Marquette Business

Solid gold – student-run craft brewing venture

77 Ale student project
In partnership with alumni brewery owners, students (from left) Connor Nelson, Will Dales, Gracie Pionek and Jackson Cosgriff brought ’77 Golden Ale to market. Photo by Patrick Manning.

The first release from a student-run craft brewing venture is a hit with Marquette fans — and a grade-A learning experience. 

When four seniors were tapped to launch the first Marquette-themed craft beer, they stepped into a whirlwind. They had four months to create not just a limited-edition brew, but marketing and distribution plans. And — no pressure — it would all culminate on National Marquette Day.

Jackson Cosgriff, Will Dales, Connor Nelson and Gracie Pionek began their task last November in a blur of white-boarding. They needed to come up with a concept that would resonate with their target audience of Marquette alumni, and the packaging had to strike the right chord.

Pionek, whose role was to create the visuals, remembers pitching brand concepts to a “Beer Board” of alumni advisers in the brewing business. As the students got peppered with questions, they realized their concepts weren’t hitting the mark. But a remark by board member Tim Pauly, Arts ’10, co-founder of Milwaukee’s Broken Bat Brewery, helped Pionek figure out why. “He said, ‘Look, I’m not trying to shoot down any of your ideas,’” Pionek recalls. “’I’m trying to give you a sandbox and then you can build within the sandbox.’” It’s advice about creative decision-making she still keeps in mind.

On National Marquette Day three months later, ’77 Golden Ale debuted with a name inspired by Marquette’s 1977 national championship men’s basketball team and a brand design by Pionek that pays homage to that team’s jerseys.

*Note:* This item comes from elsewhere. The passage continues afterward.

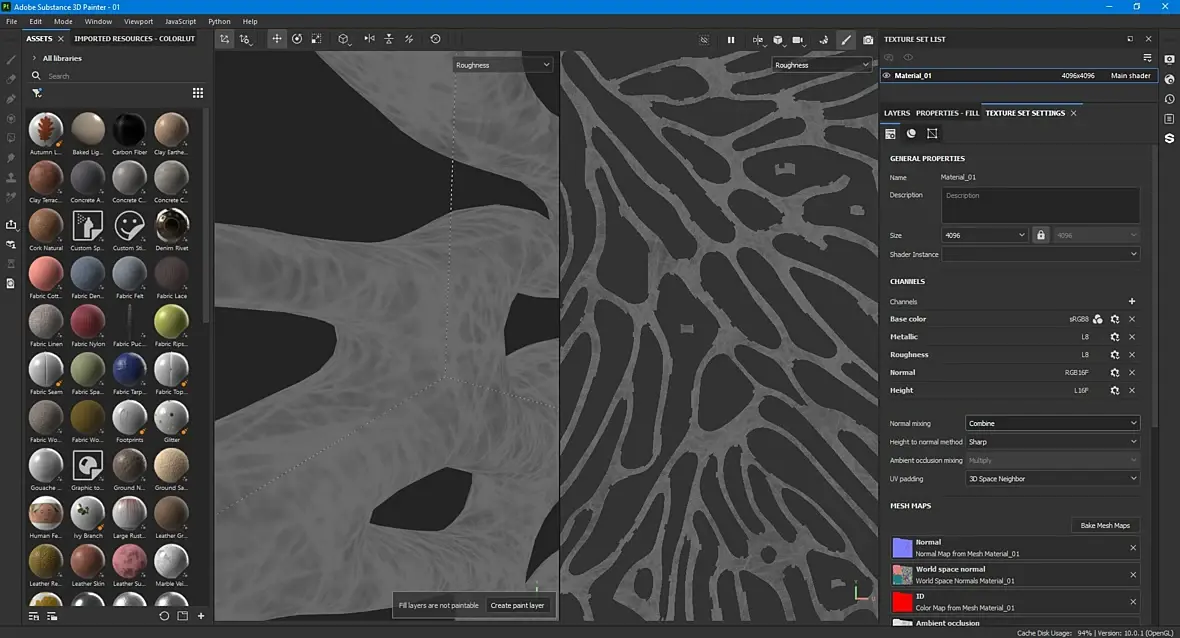Click the grid view icon in Assets

pyautogui.click(x=198, y=93)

It sold out that day and was later introduced to select local tap rooms and retailers for a limited run.

By all accounts, ’77 Golden Ale was a hit. But what excited Pauly most was watching the students learn. He had helped initiate the idea of a Marquette-themed craft beer that would give undergraduates hands-on business experience. When he and fellow alumni signed up as mentors, they wanted the students take the reins. “We had the last word pretty much on anything pertaining to the business,” Pionek confirms.

’77 Golden Ale is brewed under the auspices of Blue & Gold Brewing, an LLC established to support an applied learning program in the College of Business Administration. Each year, a new cohort of seniors will collaborate with local alumni brewers to launch a limited-edition, Marquette-themed beer. Additional ventures are envisioned, too.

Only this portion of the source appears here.